鳥!連続写真!掲載中!

近くの多摩川に飛来する野鳥の連続写真を中心に、日頃感じた出来事を気ままな随想でご紹介し、読者双方との情報を共有したい。

技術・技能・知識の伝承背景その2

2016年07月31日 00時00分01秒 | 紹介

 技術技能の分野や、事務管理分野にも、コンピュータ等の情報機器が活躍し、画面を見て得られた情報を分析し、生産計画や、販路拡大等、管理された世界が実現されている。人手を介する分野が次第に狭まってきていると感じるが、生産に関与する人材は新たな事業展開や営業活動に投入するため、雇用される総体は変化していない。技術の進歩は、情報機器の導入によって、無人化を実現できるまで成長しているが、他方、システムにかかわる管理やメンテナンスについては新たな人材ニーズを生んでいる。

 

 また、現業と呼ばれる建設、建築業、食糧生産にかかる畜産、養殖、農林・農業等の第一次産業については、未だ発展中であり、自然環境を制御できないことが原因してか、今後も研究開発が必要である。

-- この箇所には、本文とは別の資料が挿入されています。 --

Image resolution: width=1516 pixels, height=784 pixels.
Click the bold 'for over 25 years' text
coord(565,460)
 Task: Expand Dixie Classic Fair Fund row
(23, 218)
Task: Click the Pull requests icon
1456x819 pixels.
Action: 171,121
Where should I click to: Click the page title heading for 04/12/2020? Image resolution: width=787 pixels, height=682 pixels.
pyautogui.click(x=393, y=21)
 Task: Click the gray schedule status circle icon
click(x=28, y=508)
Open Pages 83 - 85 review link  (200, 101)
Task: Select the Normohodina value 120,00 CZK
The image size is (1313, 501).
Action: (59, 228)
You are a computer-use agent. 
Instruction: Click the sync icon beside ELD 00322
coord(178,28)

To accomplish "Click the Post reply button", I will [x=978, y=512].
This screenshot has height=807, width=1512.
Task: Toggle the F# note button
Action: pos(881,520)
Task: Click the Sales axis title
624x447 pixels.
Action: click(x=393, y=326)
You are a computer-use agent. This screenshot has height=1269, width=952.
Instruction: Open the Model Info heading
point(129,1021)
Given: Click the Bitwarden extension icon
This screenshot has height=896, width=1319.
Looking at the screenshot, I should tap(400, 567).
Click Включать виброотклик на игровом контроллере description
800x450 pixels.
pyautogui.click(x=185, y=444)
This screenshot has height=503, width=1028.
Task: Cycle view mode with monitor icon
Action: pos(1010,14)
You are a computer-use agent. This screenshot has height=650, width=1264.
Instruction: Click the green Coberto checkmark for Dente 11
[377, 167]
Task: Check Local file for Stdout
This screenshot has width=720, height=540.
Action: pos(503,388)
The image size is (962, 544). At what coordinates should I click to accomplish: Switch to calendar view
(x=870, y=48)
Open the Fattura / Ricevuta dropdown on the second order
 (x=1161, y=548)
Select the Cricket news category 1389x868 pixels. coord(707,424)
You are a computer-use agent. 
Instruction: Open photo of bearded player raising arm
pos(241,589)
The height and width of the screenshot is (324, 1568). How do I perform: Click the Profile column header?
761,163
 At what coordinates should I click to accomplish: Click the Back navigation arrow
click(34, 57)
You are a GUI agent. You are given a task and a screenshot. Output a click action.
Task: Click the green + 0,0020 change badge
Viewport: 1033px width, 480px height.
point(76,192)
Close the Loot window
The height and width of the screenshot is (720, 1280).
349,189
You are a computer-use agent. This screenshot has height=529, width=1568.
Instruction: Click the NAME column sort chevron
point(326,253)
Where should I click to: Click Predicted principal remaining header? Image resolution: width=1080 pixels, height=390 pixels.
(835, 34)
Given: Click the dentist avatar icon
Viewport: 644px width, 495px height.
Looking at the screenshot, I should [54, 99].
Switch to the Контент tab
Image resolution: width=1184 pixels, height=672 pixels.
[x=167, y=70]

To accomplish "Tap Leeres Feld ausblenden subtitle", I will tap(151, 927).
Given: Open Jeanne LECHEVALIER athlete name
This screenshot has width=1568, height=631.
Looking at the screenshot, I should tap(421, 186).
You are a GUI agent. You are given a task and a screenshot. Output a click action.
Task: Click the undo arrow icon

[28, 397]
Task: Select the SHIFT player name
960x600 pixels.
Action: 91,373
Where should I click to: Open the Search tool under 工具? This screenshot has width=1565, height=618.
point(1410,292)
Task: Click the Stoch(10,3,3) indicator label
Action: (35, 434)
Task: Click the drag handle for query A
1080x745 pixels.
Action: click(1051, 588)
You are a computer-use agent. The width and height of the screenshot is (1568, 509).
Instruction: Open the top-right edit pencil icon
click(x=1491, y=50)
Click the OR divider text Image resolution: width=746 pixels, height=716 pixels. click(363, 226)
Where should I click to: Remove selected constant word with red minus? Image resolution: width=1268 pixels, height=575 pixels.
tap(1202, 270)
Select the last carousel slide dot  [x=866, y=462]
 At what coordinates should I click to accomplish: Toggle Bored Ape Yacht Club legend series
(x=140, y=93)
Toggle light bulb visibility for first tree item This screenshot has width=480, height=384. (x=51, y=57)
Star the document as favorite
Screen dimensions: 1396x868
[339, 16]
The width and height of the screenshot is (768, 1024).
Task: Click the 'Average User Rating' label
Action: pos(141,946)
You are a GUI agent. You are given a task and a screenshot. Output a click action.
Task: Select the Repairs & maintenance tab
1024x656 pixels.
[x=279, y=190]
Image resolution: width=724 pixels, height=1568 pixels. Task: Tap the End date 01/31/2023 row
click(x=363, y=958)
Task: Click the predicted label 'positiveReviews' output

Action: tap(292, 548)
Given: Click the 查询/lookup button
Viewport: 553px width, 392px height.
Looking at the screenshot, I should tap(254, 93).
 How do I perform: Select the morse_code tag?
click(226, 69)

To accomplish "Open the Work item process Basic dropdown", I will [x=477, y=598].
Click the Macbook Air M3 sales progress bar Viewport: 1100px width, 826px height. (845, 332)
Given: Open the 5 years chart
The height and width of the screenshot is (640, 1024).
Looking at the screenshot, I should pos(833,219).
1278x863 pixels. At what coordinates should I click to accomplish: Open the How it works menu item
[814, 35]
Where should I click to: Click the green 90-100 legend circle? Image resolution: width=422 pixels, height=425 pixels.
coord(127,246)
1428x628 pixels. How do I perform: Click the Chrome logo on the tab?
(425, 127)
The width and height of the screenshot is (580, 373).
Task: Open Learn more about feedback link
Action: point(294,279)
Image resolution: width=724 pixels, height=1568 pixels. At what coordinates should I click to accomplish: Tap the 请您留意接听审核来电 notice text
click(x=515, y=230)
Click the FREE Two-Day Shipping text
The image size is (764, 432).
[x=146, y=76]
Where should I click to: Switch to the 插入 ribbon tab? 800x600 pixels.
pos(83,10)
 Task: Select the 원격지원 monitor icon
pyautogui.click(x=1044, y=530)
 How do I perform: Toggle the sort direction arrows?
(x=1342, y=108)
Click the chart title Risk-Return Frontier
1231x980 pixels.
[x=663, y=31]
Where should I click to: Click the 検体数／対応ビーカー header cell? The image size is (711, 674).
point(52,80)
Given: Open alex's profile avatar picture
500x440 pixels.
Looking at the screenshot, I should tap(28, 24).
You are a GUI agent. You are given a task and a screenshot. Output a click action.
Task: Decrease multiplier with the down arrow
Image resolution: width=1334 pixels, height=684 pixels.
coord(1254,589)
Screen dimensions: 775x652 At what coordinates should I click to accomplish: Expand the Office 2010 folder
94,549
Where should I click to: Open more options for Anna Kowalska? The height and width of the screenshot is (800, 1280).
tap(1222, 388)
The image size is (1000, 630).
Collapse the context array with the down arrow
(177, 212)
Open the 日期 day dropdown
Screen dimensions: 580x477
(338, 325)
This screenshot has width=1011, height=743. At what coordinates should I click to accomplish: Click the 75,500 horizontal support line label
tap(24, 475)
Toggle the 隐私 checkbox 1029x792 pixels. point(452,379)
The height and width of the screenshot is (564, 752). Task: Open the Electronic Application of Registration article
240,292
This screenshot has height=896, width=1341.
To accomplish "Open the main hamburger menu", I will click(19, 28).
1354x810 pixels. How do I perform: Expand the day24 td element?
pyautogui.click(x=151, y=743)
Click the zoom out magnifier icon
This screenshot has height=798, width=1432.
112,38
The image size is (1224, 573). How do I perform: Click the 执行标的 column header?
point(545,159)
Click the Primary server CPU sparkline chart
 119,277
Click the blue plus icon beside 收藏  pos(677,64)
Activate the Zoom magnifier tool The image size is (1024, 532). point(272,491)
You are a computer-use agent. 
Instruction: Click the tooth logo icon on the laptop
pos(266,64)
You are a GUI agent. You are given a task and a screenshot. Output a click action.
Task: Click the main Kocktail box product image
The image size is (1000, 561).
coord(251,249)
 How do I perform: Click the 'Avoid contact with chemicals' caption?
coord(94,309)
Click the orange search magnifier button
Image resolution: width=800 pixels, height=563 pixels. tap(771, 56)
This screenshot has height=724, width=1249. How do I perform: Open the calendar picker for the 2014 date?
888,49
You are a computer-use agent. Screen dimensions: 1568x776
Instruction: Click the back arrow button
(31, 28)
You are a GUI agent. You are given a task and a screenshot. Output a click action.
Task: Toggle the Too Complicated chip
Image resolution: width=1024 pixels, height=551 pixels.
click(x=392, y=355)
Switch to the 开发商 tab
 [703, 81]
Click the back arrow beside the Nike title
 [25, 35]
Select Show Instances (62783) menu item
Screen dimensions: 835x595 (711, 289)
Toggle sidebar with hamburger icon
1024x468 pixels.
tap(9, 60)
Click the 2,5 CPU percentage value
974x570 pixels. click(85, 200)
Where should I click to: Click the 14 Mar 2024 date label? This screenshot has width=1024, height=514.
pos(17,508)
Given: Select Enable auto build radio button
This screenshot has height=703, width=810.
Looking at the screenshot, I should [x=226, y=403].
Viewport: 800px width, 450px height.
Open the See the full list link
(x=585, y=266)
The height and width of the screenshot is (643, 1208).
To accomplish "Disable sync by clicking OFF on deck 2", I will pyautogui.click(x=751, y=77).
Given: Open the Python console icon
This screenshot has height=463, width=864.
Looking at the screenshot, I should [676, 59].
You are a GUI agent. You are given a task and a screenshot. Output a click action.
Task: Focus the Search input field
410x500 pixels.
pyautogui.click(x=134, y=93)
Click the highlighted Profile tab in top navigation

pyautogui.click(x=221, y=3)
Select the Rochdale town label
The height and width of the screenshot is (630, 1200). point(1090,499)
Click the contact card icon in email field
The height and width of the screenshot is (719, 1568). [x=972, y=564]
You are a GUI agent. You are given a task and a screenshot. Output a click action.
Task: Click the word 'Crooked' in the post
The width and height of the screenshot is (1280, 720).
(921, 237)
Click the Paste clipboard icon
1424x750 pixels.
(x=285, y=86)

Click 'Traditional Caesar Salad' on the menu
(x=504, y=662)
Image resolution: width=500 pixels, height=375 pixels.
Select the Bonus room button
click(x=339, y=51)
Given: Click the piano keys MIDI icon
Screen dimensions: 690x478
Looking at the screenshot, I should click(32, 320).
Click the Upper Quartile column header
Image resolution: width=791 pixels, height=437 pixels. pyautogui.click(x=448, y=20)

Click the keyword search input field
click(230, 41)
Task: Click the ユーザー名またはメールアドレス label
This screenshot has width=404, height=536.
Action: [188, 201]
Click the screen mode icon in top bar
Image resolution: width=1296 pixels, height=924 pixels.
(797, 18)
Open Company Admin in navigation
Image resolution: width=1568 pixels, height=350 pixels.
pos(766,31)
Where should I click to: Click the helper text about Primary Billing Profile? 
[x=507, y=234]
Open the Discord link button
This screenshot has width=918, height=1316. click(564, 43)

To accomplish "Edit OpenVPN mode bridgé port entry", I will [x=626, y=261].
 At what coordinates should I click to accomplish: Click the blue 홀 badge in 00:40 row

地球規模で起こるエネルギー問題、バイオの世界、医療、介護等は、未知の分野が多くあり、科学技術の振興に力を入れていかなければならないと思われる。新たな分野は従来の基礎科学に立脚しているが、未解決の分野も多くあり、新たな発想が求められているし、柔軟な思考を持つ若い方の活躍できる場でもある。既定の路線に乗ることでリスクを減らし、無難な人生設計もあるが、未知な世界に挑戦するという人間ならではできる世界に踏み込む勇気も必要であろう。

 

 技能・技術についての継承は後継者不足がいわれて久しいが、業界ごとにその実態はまちまちで、統一されているわけではなく、それぞれが置かれた範囲での対策が採られているが、このことで国力の低下や、業界の維持等が危惧されている。

 

結果的に見れば、継承問題は、技術や技能が本来持つといわれる技術進歩との置き換えがある以上仕方がない事柄である。古き良き時代を懐かしむのは良いが、技術が停滞すれば、その技術は無用なものとして取り扱われるし、伝統工芸が廃れれば、その伝統の継承が問題ではなく、時代に合わなくなったと判断せざるを得ない。必要と考えるならば後継者が満足できるような弊害を取り除かなければ、人材は集まらない。労働条件が最悪な状態が改善されずに、技能や技術の伝承を言うのであれば筋違いであろう。

 

 よく話題に上がる漆工製品の生産が振るわないといわれ、後継者問題があるとのことであるが、現代人の生活で、10万円以上もする重箱を必要とする家庭がほとんどない以上、幾ら沈金や蒔絵を施しても流通しないのは当然で、伝統工芸が無用の長物となっている以上衰退するのは誰が考えても分かる。年収が最低賃金としても、それ以上の賃金が得られなければ、働き手は来ないであろう。